Black Springs Community Center

Moved to Black Springs in 1970, the renovated house became an important community hub.

This site is part of the Black Springs tour, a partnership with Our Story, Inc. Visit the Tours page for the tour introduction and complete list of sites.

Black Springs did not have a community center of its own until 1970, when the neighborhood's youth group, P.O.W.E.R. (People Organized to Work for Equal Recognition) took the lead to establish one. The group had been organized in May of 1969. Its officers were Thurman Carthen Jr., President; Keith Carthen, Vice President; and Helen Townsell, Secretary/Treasurer. The Advisory Council consisted of Larry Westbrook, Chairman, and members Anthony Townsell and Debra Lobster. At first, they met at the home of Andy Gordon, a VISTA volunteer who became like a big brother to the neighborhood's kids.

Local developer George A. Probasco had donated 6.3 acres of land to Washoe County for a community center and playground in 1969. With Andy's help, the members of P.O.W.E.R. purchased a house from the State Highway Department (which the agency had obtained through condemnation) in 1970 for $500 and had it moved from the Coney Island area to Black Springs. There, residents and other volunteers undertook the extensive renovation required to turn it into a functional community center. A social science class at the University of Nevada donated new windows.

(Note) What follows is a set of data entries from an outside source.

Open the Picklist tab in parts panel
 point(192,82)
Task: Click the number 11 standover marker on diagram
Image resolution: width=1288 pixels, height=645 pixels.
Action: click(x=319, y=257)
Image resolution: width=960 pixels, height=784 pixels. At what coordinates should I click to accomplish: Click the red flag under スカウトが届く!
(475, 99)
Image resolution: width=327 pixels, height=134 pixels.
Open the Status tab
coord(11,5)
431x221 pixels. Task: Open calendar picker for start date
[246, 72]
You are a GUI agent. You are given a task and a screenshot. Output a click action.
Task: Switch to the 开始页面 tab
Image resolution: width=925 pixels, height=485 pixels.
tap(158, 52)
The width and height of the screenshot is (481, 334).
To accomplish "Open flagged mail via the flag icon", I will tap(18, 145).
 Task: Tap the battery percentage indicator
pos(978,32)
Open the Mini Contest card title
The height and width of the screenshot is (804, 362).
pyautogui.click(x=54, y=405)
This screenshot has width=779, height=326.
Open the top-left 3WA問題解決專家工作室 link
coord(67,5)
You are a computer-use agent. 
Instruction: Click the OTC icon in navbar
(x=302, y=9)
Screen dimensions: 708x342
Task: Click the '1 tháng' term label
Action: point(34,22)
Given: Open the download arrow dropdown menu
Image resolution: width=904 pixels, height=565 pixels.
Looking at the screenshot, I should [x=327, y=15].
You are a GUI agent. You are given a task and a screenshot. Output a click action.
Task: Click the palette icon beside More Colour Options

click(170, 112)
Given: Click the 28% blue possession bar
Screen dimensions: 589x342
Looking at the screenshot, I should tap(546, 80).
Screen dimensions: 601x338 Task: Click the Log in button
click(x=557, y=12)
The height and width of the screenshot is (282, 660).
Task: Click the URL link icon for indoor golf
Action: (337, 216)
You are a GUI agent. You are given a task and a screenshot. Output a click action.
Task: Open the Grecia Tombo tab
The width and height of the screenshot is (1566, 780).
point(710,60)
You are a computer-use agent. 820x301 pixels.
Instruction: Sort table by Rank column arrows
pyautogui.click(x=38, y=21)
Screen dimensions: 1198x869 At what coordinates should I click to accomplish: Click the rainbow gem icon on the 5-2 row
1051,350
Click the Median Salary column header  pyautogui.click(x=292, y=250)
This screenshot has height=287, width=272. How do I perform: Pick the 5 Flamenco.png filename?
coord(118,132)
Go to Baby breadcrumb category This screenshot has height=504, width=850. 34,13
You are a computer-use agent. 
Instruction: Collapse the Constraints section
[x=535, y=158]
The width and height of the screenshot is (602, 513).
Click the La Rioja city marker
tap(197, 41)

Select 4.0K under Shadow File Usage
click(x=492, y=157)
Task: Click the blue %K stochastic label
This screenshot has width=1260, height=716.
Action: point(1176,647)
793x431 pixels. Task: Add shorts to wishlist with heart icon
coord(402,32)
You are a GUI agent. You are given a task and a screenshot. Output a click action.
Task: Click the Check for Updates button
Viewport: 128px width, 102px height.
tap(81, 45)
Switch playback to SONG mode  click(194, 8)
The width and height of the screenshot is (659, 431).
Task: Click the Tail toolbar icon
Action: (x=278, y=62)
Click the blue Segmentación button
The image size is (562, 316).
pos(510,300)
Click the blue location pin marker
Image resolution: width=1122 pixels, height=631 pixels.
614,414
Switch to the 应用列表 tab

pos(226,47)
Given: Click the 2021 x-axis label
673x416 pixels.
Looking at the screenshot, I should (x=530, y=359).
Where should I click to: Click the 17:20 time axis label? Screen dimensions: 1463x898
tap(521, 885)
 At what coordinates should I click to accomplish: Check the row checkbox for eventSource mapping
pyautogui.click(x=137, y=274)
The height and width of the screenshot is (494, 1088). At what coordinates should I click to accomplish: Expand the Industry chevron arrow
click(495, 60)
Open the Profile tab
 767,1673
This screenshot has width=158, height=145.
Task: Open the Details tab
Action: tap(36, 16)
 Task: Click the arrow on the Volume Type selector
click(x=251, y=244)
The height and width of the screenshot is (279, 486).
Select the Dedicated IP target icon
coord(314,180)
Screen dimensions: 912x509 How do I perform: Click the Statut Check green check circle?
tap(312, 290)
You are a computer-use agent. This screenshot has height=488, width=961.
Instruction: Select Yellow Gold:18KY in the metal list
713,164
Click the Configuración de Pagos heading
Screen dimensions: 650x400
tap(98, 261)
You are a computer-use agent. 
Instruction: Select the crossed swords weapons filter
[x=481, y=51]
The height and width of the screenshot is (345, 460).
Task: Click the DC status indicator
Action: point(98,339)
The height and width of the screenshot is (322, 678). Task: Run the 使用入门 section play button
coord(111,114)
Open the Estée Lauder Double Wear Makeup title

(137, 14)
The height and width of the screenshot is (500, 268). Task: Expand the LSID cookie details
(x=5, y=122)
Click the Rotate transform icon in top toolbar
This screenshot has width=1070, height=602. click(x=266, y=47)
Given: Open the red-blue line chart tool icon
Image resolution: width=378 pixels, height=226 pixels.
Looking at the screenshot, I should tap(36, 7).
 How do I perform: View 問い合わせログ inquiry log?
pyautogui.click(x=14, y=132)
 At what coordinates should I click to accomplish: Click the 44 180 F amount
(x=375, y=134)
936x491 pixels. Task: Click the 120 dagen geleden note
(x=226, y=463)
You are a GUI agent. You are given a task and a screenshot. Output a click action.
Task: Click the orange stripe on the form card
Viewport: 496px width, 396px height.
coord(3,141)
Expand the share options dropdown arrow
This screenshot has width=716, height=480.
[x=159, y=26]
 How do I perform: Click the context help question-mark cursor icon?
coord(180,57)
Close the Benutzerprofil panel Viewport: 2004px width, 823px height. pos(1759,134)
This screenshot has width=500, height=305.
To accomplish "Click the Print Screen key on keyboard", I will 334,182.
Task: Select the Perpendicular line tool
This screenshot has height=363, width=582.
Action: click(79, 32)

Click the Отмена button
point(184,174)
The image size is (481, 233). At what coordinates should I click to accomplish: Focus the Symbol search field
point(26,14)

The park where the building sits was originally known as the Black Springs Community Park. In July of 1970, the president of P.O.W.E.R., Thurman Carthen, asked the Washoe County Board of Commissioners to name the park "after a Black leader," offering as suggestions Hiram Huey, Martin Luther King Jr., and Eldridge Cleaver. The following month the Commission complied, naming it Martin Luther King, Jr. Memorial Park. To create the playground, the Reno Thrift Club donated swings, and the Reno Arch Lions funded a small merry-go-round, Sierra Paving donated asphalt for a basketball court, and Reno Iron Works provided the basketball hoops.

The Center quickly became the home of a branch of the Head Start program for the neighborhood's preschool children. Black Springs never had its own schools, so school-age children were bused into Reno. In 1972, volunteers secured books to open a library inside the center.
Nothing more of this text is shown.